The basis of 70:20:10

The answer is not so simple. This is because for each individual employee, acquiring and perfecting new and old skills is a completely different experience, and how we learn will vary from person to person. The 70:20:10 model itself takes credit from Michael M. Lombardo and Robert W. Eichinger’s findings from a survey that queried successful managers on which aspects of their learning process gave them access to the most knowledge. What was it about their lifestyles, professions, and careers that composed the lessons learned that ultimately led them to an aspiring career?

The survey uncovered that 70 per cent of the 200 participants surveyed suggested that they had learned the most from tough jobs, and employment contracts that forced them to adapt in busy environments, while 20 per cent claimed they gained most of their knowledge by following the prescriptions of work given to them by their superiors or bosses, and 10 per cent reported that academics, courses, classrooms, books, and research helped them learn what they know today. Thus, the 70:20:10 model is based off the actual quantitative numbers derived from the study, and the findings were eventually published in the book The Career Architect Development Planner.

Does it still apply today?

That was back in 1996—does the concept still apply today? Businesses and enterprises don’t run the way that they used to; many have swelled in the rapids of a river of internal and external growth and development.
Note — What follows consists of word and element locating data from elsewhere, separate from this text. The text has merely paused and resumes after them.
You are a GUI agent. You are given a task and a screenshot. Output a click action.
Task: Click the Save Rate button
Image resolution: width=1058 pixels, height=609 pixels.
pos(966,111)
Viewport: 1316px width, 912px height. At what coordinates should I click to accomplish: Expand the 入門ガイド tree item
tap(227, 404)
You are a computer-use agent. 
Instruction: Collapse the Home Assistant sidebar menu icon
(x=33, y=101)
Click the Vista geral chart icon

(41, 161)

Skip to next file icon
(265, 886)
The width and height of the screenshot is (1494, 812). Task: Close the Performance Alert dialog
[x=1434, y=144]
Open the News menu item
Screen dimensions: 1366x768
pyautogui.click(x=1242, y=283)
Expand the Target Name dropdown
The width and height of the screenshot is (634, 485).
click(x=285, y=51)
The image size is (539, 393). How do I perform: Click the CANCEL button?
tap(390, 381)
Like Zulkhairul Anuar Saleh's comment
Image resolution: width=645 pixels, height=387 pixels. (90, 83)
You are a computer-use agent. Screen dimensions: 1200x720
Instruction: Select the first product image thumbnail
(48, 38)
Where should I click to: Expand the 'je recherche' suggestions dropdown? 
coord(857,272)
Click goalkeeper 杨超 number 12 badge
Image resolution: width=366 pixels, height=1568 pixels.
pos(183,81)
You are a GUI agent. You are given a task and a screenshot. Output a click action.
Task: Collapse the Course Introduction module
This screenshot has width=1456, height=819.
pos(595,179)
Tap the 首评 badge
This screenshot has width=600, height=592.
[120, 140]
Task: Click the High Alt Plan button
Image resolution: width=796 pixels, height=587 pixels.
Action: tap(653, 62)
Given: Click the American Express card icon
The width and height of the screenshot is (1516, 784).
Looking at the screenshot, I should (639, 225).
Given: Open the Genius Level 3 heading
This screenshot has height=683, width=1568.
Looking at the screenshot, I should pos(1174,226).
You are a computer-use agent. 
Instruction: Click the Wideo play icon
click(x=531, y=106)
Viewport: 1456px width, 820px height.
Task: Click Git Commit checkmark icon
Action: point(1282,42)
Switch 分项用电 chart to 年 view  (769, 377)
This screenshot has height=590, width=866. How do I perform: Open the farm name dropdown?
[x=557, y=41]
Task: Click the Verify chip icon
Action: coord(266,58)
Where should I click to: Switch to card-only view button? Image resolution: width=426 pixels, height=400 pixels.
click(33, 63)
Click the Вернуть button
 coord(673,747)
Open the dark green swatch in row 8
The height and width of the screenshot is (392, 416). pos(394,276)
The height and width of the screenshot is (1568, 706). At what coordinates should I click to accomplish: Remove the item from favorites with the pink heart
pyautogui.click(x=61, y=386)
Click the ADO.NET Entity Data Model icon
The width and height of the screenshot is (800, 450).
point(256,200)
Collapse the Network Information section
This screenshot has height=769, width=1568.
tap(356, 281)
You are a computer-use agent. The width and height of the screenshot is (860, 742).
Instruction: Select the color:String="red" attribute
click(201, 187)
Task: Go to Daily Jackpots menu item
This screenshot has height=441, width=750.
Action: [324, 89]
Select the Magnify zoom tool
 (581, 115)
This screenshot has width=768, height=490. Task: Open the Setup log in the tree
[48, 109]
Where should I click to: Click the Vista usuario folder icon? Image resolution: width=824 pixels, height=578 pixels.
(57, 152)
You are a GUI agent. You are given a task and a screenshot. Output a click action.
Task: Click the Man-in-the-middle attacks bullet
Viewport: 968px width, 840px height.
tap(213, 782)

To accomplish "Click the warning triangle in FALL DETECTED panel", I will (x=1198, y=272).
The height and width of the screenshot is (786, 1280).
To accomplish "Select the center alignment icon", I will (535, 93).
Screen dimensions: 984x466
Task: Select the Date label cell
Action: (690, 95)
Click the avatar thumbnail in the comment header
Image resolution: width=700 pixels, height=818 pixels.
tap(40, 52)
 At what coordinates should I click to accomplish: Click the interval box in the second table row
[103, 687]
Just as those manning the helms of their corporate ships have adapted to these marketing shifts, executives must do this by embracing many outlets of developments beyond those previously stated, from social media and networking to word of mouth and negotiations. If today’s corporate leaders aren’t looking for new ways to betterment, then they run the risk of being swept away in fast tides.

That being said, this model is still applicable today—the basis of this premise hasn’t changed. What businesses need to do to harness this model effectively is to include the newer aspects of the corporate infrastructure within the 70:20:10 model.

The limitations of 70:20:10

This is the age of growth, and to narrow success down to three options is simply not reasonable nor particularly helpful by today’s standards. Andrew Jefferson, CEO of the 6DS Company and co-author of The Six Disciplines of Breakthrough Learning and Getting Your Money’s Worth From Training and Development, writes: “The hypothesis about how much learning occurred and where is impossible to test. So what are we to make of 70:20:10? It’s a useful reminder that employees are learning all the time – by observing, by making mistakes, through interactions with others, and sometimes through formal course work”.

Jefferson states: “The right training at the right time can have a significant impact, but whether that’s two per cent or 22 per cent is impossible to say – and neither scientific nor terribly useful. As learning professionals we should remember what Gilbert’s Behavioural Engineering Model taught us: Worthy performance is always the interaction of individual capability and environment. Optimising performance requires attention to both”.

Breaking down the model into bits and pieces has revealed that many of the details from years ago are probably still true today, and will be for years to come. Experience and on-the-job training is a highly applicable way to tell if a candidate is going to be successful and evolve into someone who takes initiative, particularly in fast-paced or potentially intense working environments where adaptability and quick thinking are key for an employee to work their way up. In any sense, the more practice an individual gets in their job, the better at it they will come. And from that perspective, the model shows a high lean towards this summary, as most executives learned through their personal experiences encountered while working on the job. That makes logical sense. This method can apply to time management, when CEOs and staff should fit in research to increase productivity and efficiency in output. Google CEO Eric Schmidt explains in a CNN interview:

“The test that I apply – and we do this everyday, 70/20/10 – is to ask how a feature will extend the core, the adjacent, or the innovative stuff to fulfill our mission. That’s the sort of drug we all take, and it works really quite well”.

And for organisations in a widespread sense, it has provided what researchers Kelly Kajewski and Valerie Madsen described as “a common language” throughout many different enterprises, and seeks to motivate both employees and managers to not only increase performance but to become more aware of the influences of their experiences in career development. This can help to instigate a clearer picture and overall comprehension of what’s desired from a productive manager or executive, as it provides, at a minimum, a framework and working model to gather qualitative data.